As of Tuesday, the U.S. Coast Guard has stopped more people from Cuba trying to migrate across the Florida Straits since the Obama administration ended the so-called “wet-foot, dry-foot” policy in early 2017.
In the months prior to the end of the Cold War-era policy that allowed Cubans who set foot on U.S. soil above the high water mark to remain in the country, maritime migration spiked because of thawing diplomatic relations between Washington and the Castro regime.
The federal government tracks migration by fiscal year, starting Oct. 1. In Fiscal year 2016, the Coast Guard stopped 5,396 Cuban migrants. In the beginning of fiscal year 2017, several boats a week were being stopped or had landed in South Florida full of people anticipating the end of “wet-foot, dry foot” — with a total of 1,468 people caught at sea.

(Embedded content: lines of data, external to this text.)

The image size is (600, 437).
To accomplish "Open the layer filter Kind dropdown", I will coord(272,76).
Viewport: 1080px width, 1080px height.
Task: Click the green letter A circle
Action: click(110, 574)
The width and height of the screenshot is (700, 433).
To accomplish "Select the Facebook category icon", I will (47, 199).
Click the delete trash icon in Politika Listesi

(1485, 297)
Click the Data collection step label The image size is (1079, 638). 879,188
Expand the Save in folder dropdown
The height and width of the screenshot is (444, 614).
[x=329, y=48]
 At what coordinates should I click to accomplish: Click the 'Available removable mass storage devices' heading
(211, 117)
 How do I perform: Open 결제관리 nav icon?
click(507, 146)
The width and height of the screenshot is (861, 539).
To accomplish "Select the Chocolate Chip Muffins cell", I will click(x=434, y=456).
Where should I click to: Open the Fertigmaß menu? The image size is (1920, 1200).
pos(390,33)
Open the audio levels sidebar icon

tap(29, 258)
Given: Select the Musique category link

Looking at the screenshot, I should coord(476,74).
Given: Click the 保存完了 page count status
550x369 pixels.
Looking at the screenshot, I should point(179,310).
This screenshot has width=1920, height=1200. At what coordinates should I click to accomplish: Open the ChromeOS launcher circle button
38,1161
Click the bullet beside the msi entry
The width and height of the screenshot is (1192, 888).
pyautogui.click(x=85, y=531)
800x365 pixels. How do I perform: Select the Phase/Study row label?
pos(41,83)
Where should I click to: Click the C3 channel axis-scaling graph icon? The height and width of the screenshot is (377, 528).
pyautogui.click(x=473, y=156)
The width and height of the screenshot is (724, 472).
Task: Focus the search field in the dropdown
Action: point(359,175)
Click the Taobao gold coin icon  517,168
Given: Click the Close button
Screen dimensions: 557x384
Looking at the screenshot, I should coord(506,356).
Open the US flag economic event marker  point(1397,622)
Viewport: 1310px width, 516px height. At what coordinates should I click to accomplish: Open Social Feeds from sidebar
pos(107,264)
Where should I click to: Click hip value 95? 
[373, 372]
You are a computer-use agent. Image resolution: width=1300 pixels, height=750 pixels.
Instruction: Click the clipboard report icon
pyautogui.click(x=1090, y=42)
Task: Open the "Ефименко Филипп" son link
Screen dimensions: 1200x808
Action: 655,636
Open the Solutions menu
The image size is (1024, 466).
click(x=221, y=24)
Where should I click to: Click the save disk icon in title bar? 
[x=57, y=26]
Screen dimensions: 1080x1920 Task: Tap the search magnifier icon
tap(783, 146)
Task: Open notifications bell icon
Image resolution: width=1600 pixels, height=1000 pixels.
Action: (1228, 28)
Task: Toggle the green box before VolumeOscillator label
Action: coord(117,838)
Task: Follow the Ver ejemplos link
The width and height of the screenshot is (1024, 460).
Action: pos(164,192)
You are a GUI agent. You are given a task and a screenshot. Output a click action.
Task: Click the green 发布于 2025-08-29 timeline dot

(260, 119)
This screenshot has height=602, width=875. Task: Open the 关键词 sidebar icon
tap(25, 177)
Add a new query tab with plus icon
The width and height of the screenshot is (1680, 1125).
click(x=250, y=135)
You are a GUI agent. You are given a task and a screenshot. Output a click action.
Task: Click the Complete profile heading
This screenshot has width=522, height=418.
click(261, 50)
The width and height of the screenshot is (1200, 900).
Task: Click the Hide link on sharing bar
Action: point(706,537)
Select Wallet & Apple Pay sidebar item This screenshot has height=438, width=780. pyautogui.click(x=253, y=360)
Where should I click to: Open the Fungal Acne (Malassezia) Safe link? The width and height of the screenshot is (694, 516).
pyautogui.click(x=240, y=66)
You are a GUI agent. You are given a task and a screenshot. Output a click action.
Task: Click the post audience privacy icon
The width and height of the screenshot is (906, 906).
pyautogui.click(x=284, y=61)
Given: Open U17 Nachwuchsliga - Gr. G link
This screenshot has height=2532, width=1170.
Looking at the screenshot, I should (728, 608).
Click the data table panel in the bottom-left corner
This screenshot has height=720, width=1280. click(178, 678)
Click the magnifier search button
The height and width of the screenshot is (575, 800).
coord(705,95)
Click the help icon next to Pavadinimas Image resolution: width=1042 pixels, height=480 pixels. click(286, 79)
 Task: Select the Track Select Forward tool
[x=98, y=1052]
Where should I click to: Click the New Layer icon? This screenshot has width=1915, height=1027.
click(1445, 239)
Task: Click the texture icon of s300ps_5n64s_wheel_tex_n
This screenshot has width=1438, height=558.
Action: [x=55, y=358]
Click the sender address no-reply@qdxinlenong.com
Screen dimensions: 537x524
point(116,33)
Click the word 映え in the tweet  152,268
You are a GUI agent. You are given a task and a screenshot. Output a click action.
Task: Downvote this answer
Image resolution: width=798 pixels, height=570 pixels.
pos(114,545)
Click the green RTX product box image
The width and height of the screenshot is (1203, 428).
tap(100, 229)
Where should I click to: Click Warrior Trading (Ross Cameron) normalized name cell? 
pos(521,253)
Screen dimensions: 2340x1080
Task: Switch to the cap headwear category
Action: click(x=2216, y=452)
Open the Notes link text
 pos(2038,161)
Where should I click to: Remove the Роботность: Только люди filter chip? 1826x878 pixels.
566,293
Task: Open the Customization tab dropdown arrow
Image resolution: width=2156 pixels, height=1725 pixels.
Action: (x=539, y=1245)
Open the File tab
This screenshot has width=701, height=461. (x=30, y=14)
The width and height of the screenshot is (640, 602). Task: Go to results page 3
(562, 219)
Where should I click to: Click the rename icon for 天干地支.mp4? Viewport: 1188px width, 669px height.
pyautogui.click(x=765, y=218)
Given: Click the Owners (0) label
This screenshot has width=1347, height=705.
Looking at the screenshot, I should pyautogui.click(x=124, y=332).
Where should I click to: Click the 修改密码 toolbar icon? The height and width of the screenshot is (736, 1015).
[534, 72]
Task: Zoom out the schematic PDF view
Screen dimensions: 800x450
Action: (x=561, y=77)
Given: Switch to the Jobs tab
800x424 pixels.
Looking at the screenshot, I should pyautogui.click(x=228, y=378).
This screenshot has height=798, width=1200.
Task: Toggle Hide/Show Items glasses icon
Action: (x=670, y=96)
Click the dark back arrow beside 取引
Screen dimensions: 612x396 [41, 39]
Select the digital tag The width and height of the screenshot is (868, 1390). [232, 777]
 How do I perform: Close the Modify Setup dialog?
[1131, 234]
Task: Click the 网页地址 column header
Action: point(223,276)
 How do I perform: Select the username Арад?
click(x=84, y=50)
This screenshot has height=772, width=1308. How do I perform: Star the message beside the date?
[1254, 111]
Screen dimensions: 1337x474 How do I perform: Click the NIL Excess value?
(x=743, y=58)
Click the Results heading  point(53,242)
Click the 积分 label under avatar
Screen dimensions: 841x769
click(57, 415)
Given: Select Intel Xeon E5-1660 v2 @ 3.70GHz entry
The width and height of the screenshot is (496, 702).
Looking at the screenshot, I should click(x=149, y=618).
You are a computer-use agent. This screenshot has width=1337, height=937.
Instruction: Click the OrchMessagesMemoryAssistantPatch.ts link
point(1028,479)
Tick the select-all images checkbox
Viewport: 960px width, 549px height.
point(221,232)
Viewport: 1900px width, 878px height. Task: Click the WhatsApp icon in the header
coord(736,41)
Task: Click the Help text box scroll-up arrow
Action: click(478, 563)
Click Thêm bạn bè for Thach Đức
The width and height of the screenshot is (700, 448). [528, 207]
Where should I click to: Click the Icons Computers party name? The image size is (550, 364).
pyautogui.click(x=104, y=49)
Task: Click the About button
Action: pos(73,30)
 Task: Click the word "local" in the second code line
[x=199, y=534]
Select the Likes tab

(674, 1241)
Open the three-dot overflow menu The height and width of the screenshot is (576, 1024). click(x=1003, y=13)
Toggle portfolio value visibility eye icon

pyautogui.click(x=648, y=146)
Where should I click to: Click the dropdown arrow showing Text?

In the proceeding years, migration across the Straits — a treacherous journey, especially in the many unseaworthy vessels Cubans use to reach South Florida — dropped significantly.
Last fiscal year, for example, the Coast Guard only stopped 49 people.
However, with five months still left in fiscal year 2021, that number has spiked to 465 people, according to the Coast Guard.
Additionally, several attempts have ended in tragedy, including one in late May in which two people were found dead and 10 remain missing out of a party of 20.
Experts on the island nation say the reason people are willing to risk their lives to make the trek despite knowing they’ll be returned if caught is because of deteriorating economic conditions and a crackdown on dissidents within the Communist country.
The Coast Guard Tuesday issued a press release stating it returned 59 people to Cuba, caught in separate incidents at sea near the Florida Keys since last Wednesday. The week before, the Coast Guard said it repatriated 82 people the week before.
Of the latest at-sea incidents, according to the press release:
—The Coast Guard picked up 16 people 27 miles south of Long Key last Wednesday. Also that same day, a U.S. Customs and Border Protection Air and Marine Operations patrol boat stopped four people on a small boat about 20 miles east of Key Largo.
—On Thursday, the Coast Guard stopped 29 people on a vessel spotted about 40 miles north of Havana, Cuba. One person in that group was taken to the hospital and has not yet been returned to Cuba, according to the Coast Guard.
—And, on Saturday, a Coast Guard crew picked up 11 migrants found about 10 miles east of Elliot Key.
—On Sunday, a small wooden boat carrying three men and a woman also landed near Sombrero Beach in the Middle Keys city of Marathon, according to the U.S. Border Patrol.